Dans la branche de la grande distribution, le régime des forfait en jours est organisé par l’article 5-7-2 de la convention collective nationale qui renvoie à un accord d’entreprise pour ce qui est des modalités de suivi et de l’organisation du travail des cadres concernés, de l’amplitude de leurs journées d’activité et de la charge de travail qui en découle.

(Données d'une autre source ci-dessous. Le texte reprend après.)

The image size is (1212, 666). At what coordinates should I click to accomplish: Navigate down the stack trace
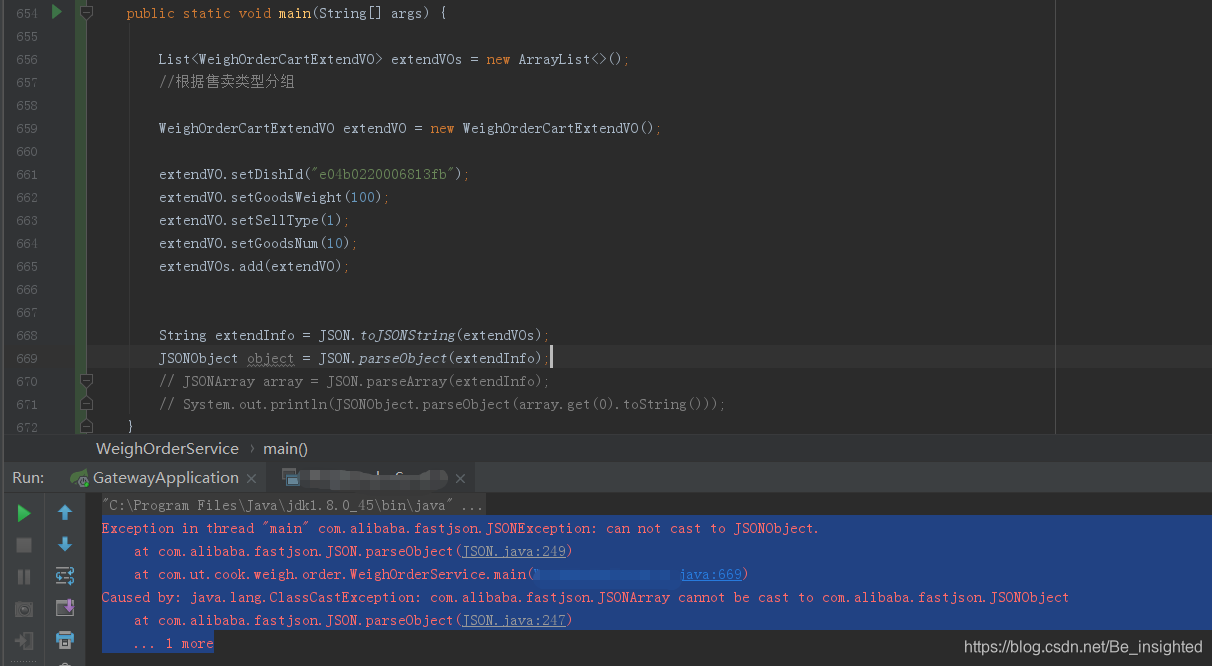pyautogui.click(x=64, y=544)
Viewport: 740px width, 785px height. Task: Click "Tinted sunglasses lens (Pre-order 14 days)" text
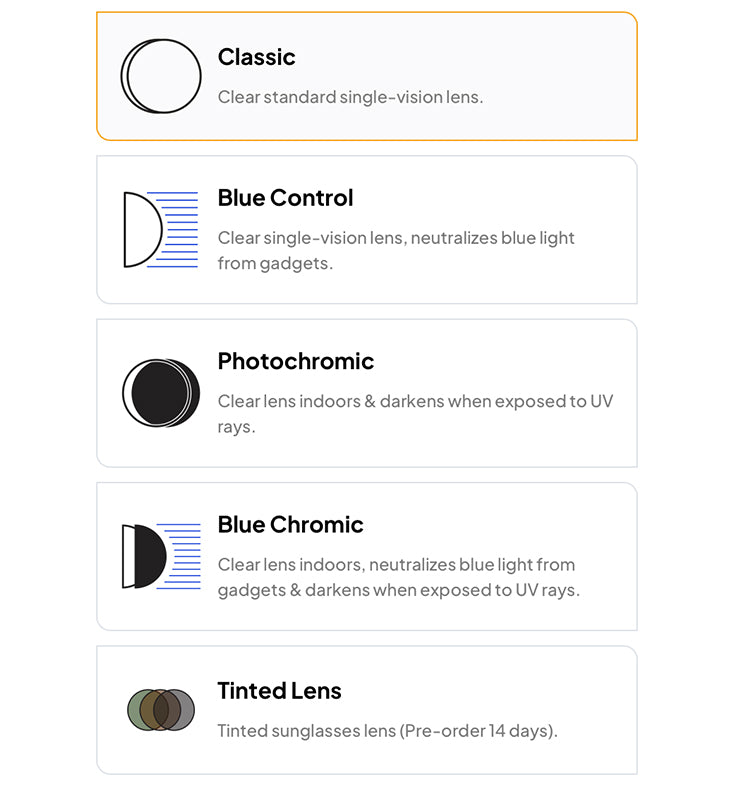coord(387,731)
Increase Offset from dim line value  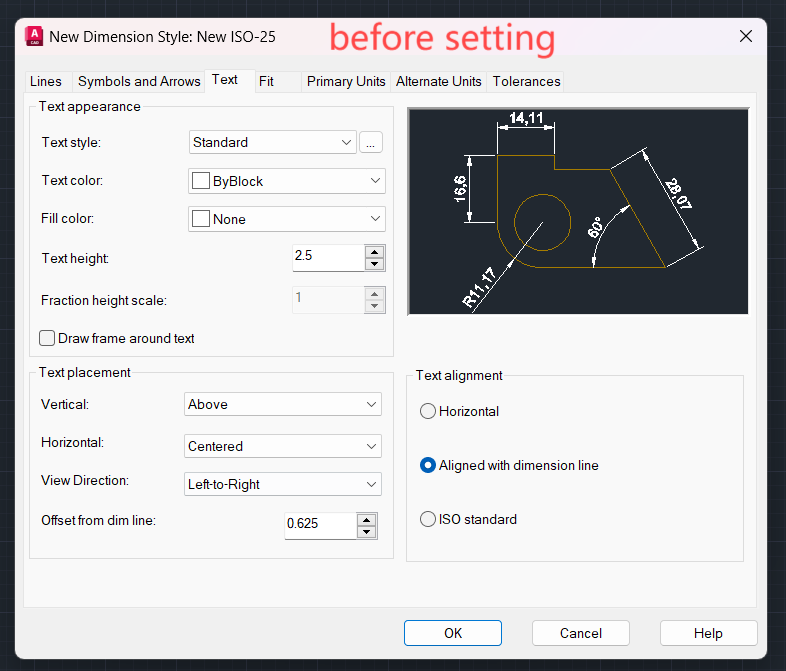(x=366, y=519)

Un avenant du 31 janvier 2006 ajoute qu’à défaut d’un tel accord d’entreprise, la convention individuelle de forfait en jours doit s’accompagner d’un contrôle et d’un décompte du nombre de jours travaillés par l’employeur, ainsi que des journées ou demi-journées de repos prises. Le salarié bénéficie chaque année d’un entretien avec son supérieur hiérarchique, assurant le suivi régulier de l’organisation du travail de l’intéressé, de l’amplitude de ses journées d’activité et de sa charge de travail. Cette amplitude et cette charge de travail devront rester raisonnables et assurer une bonne répartition, dans le temps, du travail des intéressés. Le respect du temps de repos quotidien et hebdomadaire doit notamment être assuré.
En l’espèce, un accord collectif d’entreprise en date du 26 janvier 2000 stipulait, d’une part, un droit au repos quotidien de 11 heures et une organisation du travail sur 5 jours aux fins de garantir le repos hebdomadaire des salariés en forfait jours et, d’autre part, le suivi du temps de travail des salariés par le biais d’un document décomptant leurs jours de repos.

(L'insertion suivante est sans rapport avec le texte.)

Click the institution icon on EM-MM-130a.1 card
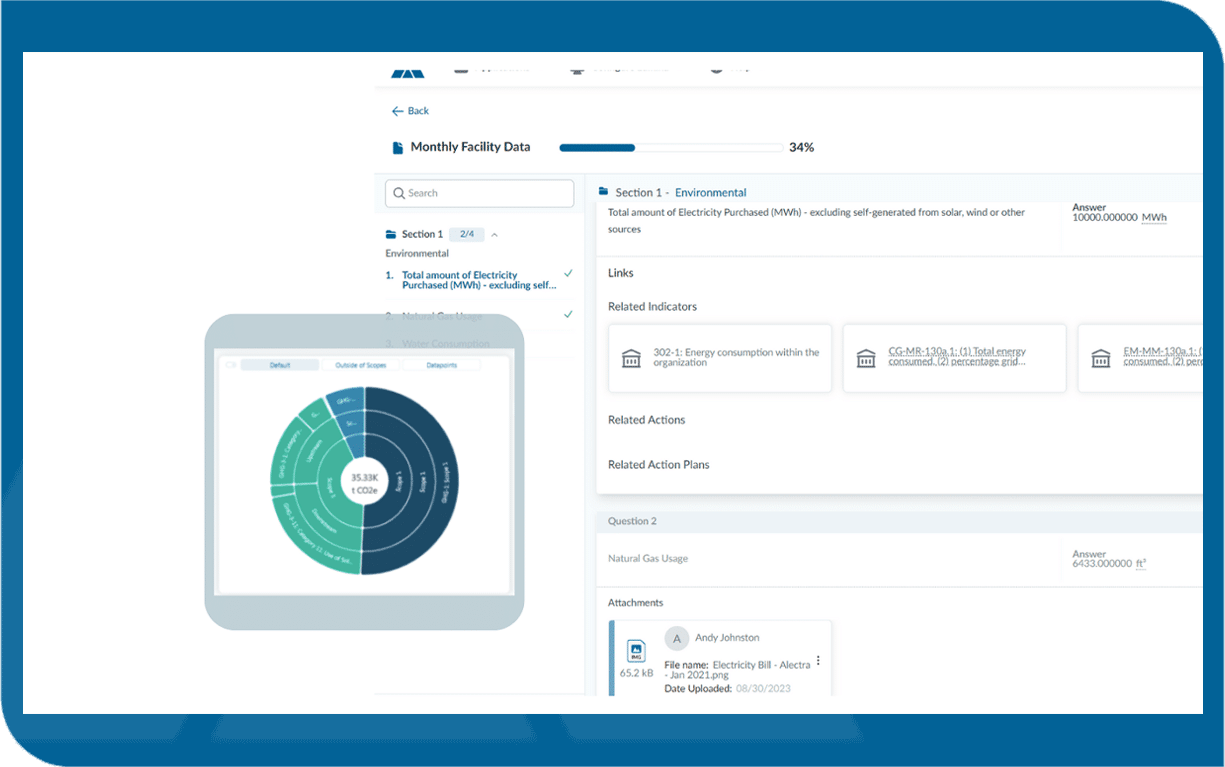The image size is (1225, 767). [1101, 358]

Dans un arrêt du 4 février 2015, la Cour de cassation a estimé que ni les dispositions de l’article 5-7-2 de la convention collective, qui dans le cas de forfait en jours, se limitent à prévoir, s’agissant du suivi de la charge et de l’amplitude de travail du salarié concerné, un entretien annuel avec le supérieur hiérarchique, ni celles de l’accord d’entreprise du 26 janvier 2000 qui, s’agissant de l’amplitude des journées de travail et la charge de travail qui en résulte, prévoient seulement l’organisation sur 5 jours de l’activité des salariés concernés, aux fins qu’ils puissent exercer utilement leur droit au repos hebdomadaire et l’établissement d’un document récapitulant leur présence sur l’année, ne sont de nature à garantir que l’amplitude et la charge de travail restent raisonnables et assurent une bonne répartition, dans le temps, du travail de l’intéressé, et, donc, à assurer la protection de la sécurité et de la santé du salarié.
Il s’ensuit que la convention de forfait en jours est nulle et ouvre droit à un rappel de salaire pour heures supplémentaires.
L’entretien annuel sur la charge de travail doit bénéficier à tous les salariés placés sous convention de forfait en jours.
Mais un seul entretien individuel annuel n’est pas suffisant.
Pour les juges, un entretien annuel n’est pas de nature, à lui seul, à assurer un réel contrôle de l’amplitude et de la charge de travail des intéressés.
Les dispositions conventionnelles doivent prévoir, en sus de l’entretien annuel individuel, un suivi plus régulier mais surtout effectif et suffisamment fréquent qui permettent de remédier efficacement aux surcharges de travail constatées à l’occasion de ce suivi.
A défaut, les heures supplémentaires accomplies doivent donner lieu à paiement.
Très régulièrement, les juges invalident des accords collectifs dans les branches professionnelles rendant les relations individuelles assez peu sécurisées pour les entreprises relevant de ces secteurs.
Nul doute que les partenaires sociaux auront à renégocier les dispositions sur le temps de travail des cadres.